Figure 3.

RBD mRNA + CpG-CART generates early high levels of RBD neutralizing antibodies. BALB/c mice (n = 5) were immunized as described in Figure 2A. (A) Sera from mice immunized with RBD mRNA-CART (black), RBD mRNA + CpG-CART (blue), and CpG CART (orange) were collected on D28 and D60 and tested in a commercially available RBD-ACE-2 inhibition assay. The same set of serum samples was tested in a pseudotyped virus neutralization assay. RBD-expressing pseudovirus particles containing a zsGreen and firefly luciferase vectors were coincubated with titrated concentrations of heat-inactivated mouse serum. (B) The pseudovirus particle–serum mix was then added to wells containing ACE-2-overexpressing 293F cells. Firefly luciferase expression was measured at 48 and 72 h after the start of the experiment.
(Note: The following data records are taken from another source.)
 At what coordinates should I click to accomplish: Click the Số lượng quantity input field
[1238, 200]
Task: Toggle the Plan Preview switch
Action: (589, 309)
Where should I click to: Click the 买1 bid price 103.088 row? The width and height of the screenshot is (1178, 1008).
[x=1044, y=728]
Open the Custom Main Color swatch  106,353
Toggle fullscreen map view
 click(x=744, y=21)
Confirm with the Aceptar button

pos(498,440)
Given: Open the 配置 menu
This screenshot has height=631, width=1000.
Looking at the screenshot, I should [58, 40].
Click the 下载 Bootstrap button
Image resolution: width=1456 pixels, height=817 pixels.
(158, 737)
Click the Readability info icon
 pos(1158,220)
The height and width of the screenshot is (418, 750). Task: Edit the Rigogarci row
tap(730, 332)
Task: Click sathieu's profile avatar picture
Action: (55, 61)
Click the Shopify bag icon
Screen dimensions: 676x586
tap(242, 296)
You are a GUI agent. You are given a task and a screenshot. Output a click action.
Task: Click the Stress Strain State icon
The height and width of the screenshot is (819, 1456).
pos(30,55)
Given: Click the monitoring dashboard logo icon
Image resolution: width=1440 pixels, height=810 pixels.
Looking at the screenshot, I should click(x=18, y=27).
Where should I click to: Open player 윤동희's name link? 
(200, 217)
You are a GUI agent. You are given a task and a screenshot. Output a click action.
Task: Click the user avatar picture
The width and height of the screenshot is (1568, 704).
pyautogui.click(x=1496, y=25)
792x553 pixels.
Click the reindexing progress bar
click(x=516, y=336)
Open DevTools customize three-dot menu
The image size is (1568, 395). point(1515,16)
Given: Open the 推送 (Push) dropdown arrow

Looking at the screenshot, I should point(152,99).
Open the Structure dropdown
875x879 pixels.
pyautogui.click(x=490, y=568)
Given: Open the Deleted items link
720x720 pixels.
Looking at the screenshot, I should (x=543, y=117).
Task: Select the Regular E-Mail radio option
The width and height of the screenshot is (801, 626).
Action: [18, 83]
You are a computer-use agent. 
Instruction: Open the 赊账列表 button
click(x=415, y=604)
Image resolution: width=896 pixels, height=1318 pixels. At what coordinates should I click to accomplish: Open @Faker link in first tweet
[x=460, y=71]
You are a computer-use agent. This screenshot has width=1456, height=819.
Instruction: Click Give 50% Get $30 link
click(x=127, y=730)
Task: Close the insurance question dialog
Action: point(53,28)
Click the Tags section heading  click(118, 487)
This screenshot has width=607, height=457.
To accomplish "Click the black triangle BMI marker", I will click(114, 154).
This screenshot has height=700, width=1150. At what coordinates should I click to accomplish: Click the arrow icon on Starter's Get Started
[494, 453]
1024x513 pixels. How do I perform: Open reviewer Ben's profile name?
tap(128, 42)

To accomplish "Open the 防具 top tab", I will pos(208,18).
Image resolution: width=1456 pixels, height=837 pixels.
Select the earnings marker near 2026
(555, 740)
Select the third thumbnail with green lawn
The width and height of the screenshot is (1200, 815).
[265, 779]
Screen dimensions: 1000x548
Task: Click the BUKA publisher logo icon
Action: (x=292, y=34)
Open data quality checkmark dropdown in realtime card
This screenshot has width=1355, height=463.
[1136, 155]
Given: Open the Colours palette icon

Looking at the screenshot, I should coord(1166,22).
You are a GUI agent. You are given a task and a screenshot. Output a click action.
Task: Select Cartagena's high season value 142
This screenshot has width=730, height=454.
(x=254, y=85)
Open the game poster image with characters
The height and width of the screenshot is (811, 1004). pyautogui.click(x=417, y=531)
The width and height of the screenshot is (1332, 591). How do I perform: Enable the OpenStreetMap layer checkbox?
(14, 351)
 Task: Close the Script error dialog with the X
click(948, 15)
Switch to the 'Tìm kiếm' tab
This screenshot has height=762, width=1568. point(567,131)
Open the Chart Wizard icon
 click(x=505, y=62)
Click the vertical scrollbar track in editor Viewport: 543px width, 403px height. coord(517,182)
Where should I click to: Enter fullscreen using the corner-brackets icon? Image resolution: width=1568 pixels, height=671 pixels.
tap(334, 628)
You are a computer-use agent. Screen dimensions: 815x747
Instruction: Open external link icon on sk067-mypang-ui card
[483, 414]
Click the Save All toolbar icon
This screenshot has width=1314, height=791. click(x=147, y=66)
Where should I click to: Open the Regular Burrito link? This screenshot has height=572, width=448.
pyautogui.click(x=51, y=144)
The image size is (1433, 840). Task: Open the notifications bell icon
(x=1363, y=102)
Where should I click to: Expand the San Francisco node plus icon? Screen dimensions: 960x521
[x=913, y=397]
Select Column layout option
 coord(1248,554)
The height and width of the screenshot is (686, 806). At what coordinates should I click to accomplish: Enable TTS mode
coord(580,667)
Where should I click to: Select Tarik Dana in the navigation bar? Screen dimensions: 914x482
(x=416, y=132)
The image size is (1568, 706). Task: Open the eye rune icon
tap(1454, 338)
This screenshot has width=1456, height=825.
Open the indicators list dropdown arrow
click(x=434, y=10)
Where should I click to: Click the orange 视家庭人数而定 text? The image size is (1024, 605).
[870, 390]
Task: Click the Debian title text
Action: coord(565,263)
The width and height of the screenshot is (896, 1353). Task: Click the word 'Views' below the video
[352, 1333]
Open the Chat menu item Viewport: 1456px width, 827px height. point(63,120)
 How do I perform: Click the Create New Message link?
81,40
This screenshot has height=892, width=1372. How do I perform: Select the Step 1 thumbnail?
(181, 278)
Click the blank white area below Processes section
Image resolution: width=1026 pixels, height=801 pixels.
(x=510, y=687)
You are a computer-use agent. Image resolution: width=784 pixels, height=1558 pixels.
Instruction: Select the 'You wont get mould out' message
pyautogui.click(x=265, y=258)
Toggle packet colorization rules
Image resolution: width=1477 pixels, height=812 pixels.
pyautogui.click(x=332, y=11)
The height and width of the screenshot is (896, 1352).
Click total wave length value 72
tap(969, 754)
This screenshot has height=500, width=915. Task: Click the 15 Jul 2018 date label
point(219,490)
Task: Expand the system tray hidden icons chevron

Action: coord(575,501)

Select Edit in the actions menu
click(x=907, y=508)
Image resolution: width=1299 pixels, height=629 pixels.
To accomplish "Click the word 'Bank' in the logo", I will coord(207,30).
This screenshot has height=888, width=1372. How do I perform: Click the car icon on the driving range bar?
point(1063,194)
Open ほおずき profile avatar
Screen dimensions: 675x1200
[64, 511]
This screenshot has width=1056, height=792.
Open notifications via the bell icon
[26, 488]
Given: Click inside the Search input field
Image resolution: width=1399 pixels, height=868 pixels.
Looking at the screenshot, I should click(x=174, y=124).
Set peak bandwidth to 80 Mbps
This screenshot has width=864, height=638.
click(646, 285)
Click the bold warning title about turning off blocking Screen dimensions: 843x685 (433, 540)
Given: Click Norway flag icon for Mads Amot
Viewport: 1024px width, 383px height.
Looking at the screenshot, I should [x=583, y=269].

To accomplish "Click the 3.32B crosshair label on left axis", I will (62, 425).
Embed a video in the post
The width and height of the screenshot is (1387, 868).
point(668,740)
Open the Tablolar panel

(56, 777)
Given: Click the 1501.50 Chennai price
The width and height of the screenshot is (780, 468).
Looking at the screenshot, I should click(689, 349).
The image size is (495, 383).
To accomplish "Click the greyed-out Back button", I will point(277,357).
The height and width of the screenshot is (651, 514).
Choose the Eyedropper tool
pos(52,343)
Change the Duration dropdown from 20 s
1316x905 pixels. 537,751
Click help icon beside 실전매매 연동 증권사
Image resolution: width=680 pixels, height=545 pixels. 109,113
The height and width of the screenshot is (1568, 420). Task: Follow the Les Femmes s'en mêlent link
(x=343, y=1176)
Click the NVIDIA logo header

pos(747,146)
On D60, BAL was harvested from RBD mRNA-CART (black), RBD mRNA + CpG-CART (blue), and CpG-CART (orange) immunized mice. (C) RBD-specific total IgG was assayed by ELISA. (D) BAL containing immunoglobulins was tested for their ability to inhibit binding of RBD to hACE-2 using a commercial ACE-2 inhibition kit. (E) Lung single-cell suspensions from naive mice (gray, n = 3) or mice vaccinated on D0 and D21 IV with 3 μg of RBD-mRNA + 3 μg of CpG (blue, n = 3) were collected on D28 and incubated with media alone, RBD protein, or an irrelevant protein (CD81-His) [5 μg/mL] for 48 h and stained for T cell activation markers CD134, CD137, and intracellular TNFα on CD4⁺ T cells. Data are shown as mean ± SD. Data representative of 3 independent experiments (B–D) and 1 experiment (E). * = P < 0.05, ** = P < 0.01 *** = P < 0.001, **** = P < 0.0001 one-way ANOVA (Tukey’s multiple comparison test) (D) or two-way ANOVA (Tukey’s multiple comparison test) (E).